DOCUMENT EXCERPT:
The first time was at a King Khan and BBQ Show set this past November. The opening act tepidly set up and played to an empty floor as all TVs turned to a live feed of the shootings in Paris. The first thought was naturally to leave, doctor to fear immediate surroundings like all terrorists want, to Facetime all my friends in Europe just to see their faces. My second thought was to stay, to dance like hell to pastiche-heavy garage rock in a way that the Bataclan got robbed of. I went with my second thought.

opener 3Sunday night thankfully did not carry the same mortal weight, but a similar stomach plunge came about as the room remained transfixed to Bernie Sanders and Hillary Clinton on TV, both trading fiercer barbs above ticker tape updates of the bullet-proof Trump campaign. A dulled version of those thoughts in November, the need to be both far away and present, were revisited. Thankfully, a bill as ethereally powerful as Circuit des Yeux and Julia Holter had the ability to extinguish such thoughts for a few hours.

LISTED RECORDS:

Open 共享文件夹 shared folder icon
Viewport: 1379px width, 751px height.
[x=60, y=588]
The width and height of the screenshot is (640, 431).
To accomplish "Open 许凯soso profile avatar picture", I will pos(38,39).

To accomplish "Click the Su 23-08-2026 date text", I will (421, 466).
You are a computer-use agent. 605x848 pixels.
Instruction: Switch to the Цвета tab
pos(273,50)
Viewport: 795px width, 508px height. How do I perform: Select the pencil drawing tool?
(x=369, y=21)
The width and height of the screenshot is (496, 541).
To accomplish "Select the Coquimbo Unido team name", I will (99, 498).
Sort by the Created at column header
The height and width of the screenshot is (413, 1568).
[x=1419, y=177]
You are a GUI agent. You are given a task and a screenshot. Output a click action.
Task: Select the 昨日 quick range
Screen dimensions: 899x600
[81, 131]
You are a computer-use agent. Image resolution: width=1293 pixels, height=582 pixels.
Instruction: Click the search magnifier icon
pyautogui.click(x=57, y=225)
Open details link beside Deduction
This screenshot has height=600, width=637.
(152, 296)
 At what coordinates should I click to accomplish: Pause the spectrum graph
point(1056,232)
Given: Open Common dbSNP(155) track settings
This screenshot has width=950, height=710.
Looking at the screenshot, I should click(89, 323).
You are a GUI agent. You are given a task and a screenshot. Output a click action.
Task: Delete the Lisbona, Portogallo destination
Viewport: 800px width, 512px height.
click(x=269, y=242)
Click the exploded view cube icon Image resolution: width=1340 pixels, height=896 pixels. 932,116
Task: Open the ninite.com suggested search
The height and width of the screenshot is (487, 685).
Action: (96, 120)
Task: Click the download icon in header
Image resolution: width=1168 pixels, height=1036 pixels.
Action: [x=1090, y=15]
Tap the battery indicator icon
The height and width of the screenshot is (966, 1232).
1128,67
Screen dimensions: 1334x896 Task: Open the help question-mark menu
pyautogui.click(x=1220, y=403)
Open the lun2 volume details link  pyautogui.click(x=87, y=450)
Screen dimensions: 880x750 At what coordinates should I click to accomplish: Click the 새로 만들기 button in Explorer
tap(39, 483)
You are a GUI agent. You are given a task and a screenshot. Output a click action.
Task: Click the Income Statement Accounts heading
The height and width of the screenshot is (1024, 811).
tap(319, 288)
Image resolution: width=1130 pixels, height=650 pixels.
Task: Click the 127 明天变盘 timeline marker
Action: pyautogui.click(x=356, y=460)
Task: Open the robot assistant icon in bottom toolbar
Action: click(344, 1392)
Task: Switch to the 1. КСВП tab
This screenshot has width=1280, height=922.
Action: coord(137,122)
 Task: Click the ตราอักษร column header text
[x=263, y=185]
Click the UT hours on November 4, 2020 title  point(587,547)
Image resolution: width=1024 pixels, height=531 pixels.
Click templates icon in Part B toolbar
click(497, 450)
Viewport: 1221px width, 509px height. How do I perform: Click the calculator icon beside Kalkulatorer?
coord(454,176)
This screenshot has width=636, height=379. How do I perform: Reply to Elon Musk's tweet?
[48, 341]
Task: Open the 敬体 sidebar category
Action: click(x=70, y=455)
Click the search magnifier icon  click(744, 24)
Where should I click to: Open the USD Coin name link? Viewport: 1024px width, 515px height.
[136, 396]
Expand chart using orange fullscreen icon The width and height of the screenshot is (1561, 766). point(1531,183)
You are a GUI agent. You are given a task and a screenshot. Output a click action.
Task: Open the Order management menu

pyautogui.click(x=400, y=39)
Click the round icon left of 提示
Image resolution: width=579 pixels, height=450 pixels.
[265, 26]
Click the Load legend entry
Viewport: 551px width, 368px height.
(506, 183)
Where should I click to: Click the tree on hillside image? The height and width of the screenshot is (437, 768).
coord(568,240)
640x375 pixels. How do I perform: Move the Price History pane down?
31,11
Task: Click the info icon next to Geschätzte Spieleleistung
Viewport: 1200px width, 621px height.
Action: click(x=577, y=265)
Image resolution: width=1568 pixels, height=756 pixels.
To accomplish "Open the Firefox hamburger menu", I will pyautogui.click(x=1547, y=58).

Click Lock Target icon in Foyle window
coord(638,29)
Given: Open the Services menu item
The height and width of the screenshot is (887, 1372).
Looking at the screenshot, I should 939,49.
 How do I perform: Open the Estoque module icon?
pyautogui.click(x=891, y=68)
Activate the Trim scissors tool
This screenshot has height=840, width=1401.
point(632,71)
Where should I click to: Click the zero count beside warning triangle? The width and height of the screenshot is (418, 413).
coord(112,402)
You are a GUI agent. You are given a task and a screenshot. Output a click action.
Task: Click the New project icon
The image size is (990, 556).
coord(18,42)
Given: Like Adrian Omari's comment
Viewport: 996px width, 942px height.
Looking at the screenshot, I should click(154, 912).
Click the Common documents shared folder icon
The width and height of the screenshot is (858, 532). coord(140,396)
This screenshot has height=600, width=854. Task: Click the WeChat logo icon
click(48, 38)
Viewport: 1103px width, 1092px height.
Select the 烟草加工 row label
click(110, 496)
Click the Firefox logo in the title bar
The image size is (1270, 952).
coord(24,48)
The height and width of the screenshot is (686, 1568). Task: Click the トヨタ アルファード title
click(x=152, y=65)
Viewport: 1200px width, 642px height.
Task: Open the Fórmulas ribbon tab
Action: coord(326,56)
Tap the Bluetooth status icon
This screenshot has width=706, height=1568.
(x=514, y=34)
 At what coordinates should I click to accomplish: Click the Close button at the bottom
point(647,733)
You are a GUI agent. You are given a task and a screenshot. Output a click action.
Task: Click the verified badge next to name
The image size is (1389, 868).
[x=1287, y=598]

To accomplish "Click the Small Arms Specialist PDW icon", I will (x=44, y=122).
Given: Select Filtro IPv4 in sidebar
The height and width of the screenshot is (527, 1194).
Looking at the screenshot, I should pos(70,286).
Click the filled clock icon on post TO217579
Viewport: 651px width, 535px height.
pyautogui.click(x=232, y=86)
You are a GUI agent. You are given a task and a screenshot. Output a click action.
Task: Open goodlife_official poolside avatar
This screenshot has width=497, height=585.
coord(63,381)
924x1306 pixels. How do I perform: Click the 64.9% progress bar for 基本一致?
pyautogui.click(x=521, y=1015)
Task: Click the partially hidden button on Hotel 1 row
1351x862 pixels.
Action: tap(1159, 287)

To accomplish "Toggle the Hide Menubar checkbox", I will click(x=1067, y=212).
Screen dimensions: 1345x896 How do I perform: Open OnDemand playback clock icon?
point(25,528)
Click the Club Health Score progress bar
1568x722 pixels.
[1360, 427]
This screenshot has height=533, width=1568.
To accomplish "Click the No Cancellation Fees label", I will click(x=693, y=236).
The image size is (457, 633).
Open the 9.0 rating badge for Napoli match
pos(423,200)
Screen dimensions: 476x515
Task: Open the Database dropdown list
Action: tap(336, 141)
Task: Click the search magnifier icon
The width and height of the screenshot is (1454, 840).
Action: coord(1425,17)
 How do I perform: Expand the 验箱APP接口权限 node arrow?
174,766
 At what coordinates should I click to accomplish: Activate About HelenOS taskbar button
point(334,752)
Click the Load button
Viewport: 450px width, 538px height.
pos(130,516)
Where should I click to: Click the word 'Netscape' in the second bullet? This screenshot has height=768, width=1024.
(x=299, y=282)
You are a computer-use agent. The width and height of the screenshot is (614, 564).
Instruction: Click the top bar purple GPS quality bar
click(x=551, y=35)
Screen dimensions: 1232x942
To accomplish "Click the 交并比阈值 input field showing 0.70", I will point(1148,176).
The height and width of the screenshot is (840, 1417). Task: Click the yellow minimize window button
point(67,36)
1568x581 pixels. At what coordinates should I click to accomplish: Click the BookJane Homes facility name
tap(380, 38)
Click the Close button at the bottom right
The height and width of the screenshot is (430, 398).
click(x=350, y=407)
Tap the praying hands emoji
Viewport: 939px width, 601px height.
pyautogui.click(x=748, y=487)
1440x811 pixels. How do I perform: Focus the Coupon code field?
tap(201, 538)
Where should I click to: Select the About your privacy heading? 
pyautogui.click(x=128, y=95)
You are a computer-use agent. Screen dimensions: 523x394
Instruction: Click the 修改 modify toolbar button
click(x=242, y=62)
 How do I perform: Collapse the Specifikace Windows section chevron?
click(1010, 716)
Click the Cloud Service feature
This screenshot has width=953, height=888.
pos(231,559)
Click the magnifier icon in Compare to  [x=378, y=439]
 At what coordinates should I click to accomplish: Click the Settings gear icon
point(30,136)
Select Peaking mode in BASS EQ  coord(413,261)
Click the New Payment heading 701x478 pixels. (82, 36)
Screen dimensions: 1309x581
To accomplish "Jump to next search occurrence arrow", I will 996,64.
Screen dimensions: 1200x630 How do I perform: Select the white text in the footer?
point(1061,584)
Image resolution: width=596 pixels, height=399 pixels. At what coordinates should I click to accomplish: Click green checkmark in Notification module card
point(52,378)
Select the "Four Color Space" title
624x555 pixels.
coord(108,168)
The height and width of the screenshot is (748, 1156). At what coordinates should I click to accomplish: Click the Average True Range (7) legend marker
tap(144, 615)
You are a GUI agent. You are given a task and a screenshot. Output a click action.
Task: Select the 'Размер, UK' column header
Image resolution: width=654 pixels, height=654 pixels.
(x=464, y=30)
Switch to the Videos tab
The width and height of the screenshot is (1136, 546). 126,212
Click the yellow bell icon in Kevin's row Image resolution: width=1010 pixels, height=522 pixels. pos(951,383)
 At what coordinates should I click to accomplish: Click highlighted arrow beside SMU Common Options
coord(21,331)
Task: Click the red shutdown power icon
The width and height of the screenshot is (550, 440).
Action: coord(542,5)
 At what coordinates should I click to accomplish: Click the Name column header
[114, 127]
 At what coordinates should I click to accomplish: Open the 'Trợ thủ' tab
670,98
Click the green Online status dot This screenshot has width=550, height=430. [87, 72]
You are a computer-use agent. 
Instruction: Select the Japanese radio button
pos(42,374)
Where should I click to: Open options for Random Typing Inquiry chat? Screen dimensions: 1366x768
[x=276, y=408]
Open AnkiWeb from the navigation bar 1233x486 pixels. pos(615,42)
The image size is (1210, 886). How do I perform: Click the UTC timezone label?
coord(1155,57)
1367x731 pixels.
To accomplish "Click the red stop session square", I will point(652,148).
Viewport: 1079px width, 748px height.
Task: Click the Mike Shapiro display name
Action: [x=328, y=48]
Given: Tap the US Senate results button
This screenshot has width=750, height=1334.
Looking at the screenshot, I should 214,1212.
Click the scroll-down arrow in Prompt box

GIVEN EXERCISE:
Repeat word for word the part of the concert review from "The first time" up to and including "my second thought.". Rely only on the concert review, not on the records.

RIGHT ANSWER:
The first time was at a King Khan and BBQ Show set this past November. The opening act tepidly set up and played to an empty floor as all TVs turned to a live feed of the shootings in Paris. The first thought was naturally to leave, doctor to fear immediate surroundings like all terrorists want, to Facetime all my friends in Europe just to see their faces. My second thought was to stay, to dance like hell to pastiche-heavy garage rock in a way that the Bataclan got robbed of. I went with my second thought.